INPUT: Begin
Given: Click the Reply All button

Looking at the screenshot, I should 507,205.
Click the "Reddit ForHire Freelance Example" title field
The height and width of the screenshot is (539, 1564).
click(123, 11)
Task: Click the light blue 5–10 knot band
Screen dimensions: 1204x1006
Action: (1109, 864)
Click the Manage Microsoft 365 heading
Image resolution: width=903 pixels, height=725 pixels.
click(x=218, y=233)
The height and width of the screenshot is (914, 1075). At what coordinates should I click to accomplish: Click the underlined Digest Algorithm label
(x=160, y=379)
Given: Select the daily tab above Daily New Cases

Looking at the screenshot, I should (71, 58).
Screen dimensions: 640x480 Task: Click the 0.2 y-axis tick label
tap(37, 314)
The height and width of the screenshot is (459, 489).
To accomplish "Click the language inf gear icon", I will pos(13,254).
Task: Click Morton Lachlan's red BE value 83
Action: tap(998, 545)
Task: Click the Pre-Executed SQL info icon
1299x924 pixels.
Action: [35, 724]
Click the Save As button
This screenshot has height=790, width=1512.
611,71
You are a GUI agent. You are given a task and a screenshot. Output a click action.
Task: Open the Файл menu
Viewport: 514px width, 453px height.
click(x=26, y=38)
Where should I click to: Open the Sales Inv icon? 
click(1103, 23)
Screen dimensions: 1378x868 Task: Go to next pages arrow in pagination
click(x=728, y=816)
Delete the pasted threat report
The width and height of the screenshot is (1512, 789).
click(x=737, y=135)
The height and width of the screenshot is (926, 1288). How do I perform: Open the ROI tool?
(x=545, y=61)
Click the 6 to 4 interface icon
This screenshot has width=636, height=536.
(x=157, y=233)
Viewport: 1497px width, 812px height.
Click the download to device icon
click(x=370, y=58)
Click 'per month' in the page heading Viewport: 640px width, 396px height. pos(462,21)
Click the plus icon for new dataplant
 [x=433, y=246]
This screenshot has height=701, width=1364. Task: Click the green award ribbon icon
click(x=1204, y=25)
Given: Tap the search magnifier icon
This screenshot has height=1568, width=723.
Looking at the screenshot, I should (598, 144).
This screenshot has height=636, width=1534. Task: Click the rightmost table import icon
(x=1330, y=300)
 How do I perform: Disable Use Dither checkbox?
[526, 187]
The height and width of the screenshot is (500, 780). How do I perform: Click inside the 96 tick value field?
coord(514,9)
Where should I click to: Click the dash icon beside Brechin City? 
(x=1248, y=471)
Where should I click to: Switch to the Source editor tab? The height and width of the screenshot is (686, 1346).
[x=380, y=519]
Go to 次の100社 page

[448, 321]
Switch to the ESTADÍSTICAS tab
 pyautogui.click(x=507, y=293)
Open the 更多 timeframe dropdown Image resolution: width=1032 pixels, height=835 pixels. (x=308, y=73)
INPUT: End
■ **ASSIGNMENT**:
With the line that has "The width and" as the first and the line that has "Viewport: 1497px width, 812px height." as the last, repeat exactly that run of lines above and no more.

■ **ANSWER SPACE**:
The width and height of the screenshot is (1512, 789).
click(x=737, y=135)
The height and width of the screenshot is (926, 1288). How do I perform: Open the ROI tool?
(x=545, y=61)
Click the 6 to 4 interface icon
This screenshot has width=636, height=536.
(x=157, y=233)
Viewport: 1497px width, 812px height.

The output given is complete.